#### [INFORMATION GIVEN]
+++

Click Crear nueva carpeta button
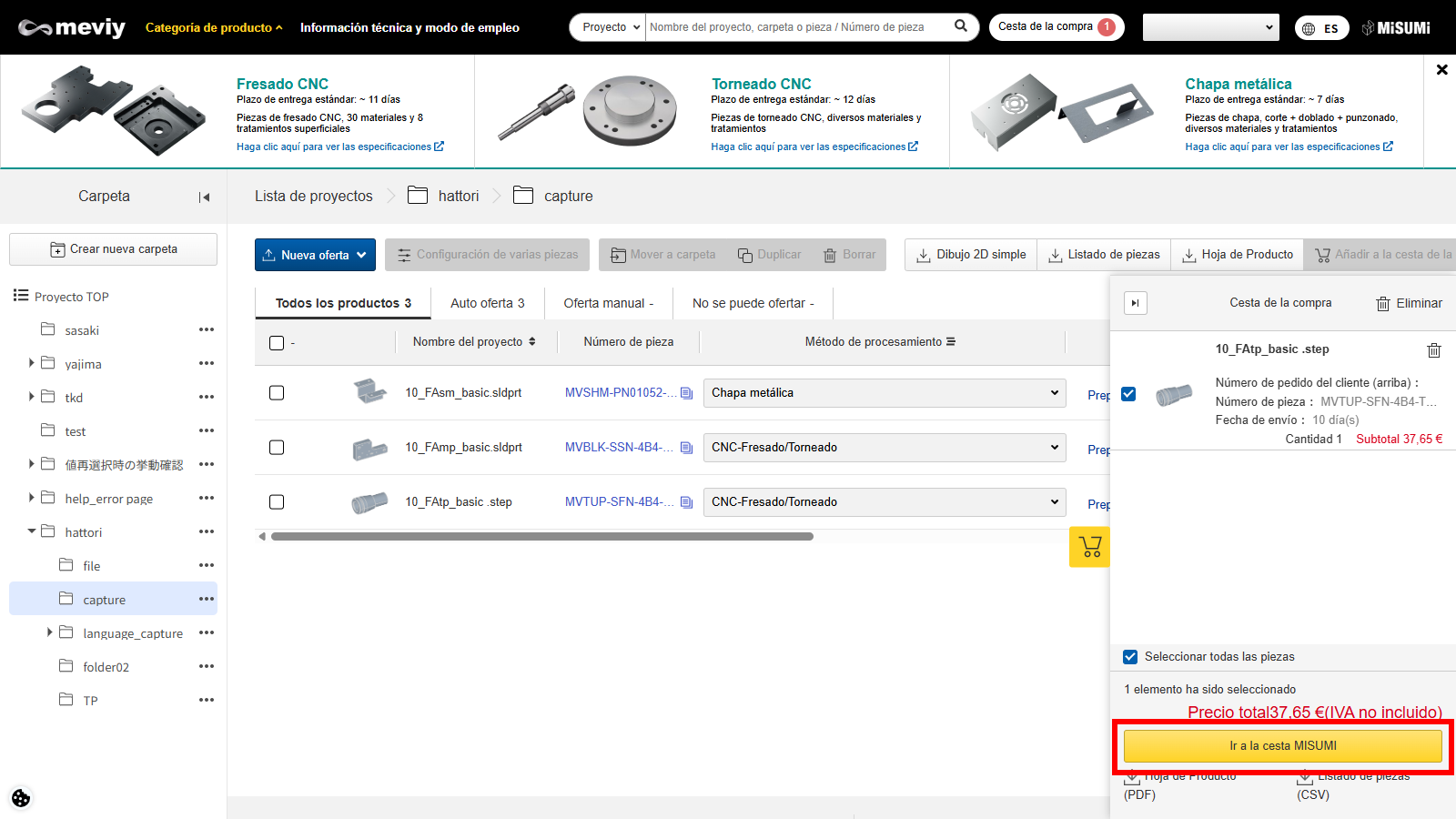Viewport: 1456px width, 819px height. point(114,249)
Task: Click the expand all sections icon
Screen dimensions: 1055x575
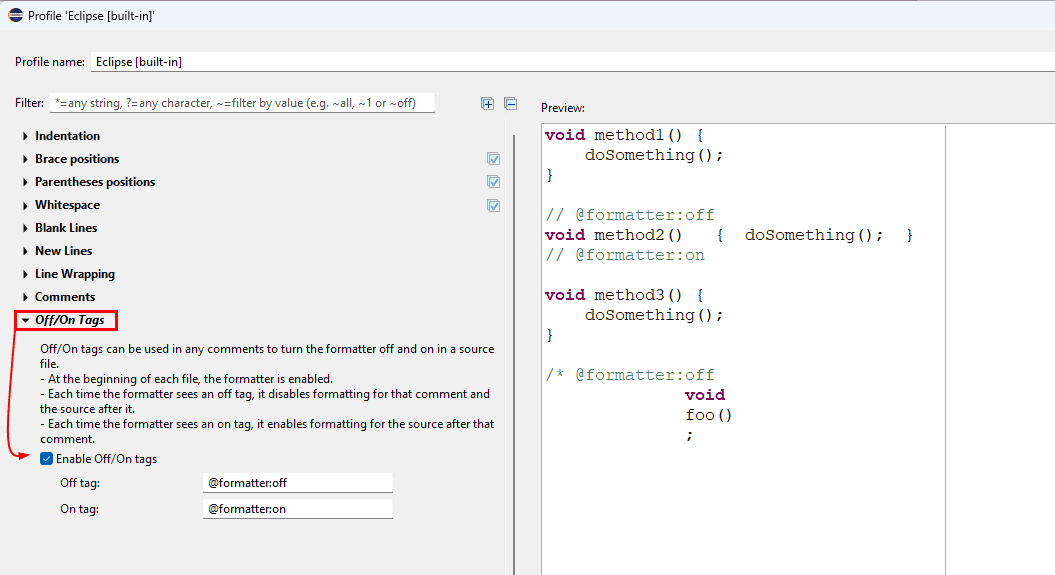Action: click(x=488, y=103)
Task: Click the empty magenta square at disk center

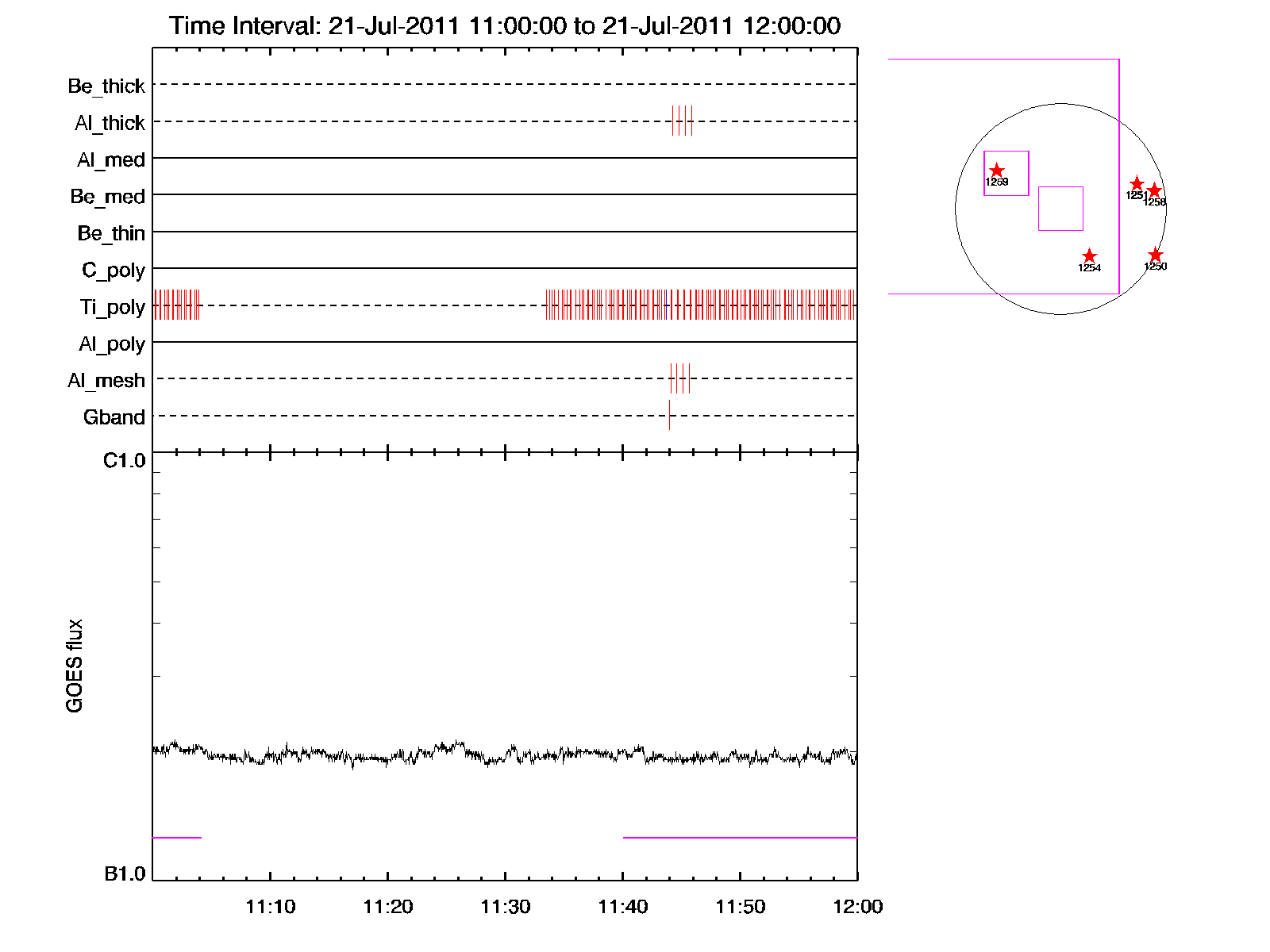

+++

Exact text is required for the lines from the one with "Task: Click the expand all sections icon" through the last line of the entries, both included. Omit pictures.

#### [RESPONSE TO THE EXERCISE]
Task: Click the expand all sections icon
Screen dimensions: 1055x575
Action: click(x=488, y=103)
Task: Click the empty magenta square at disk center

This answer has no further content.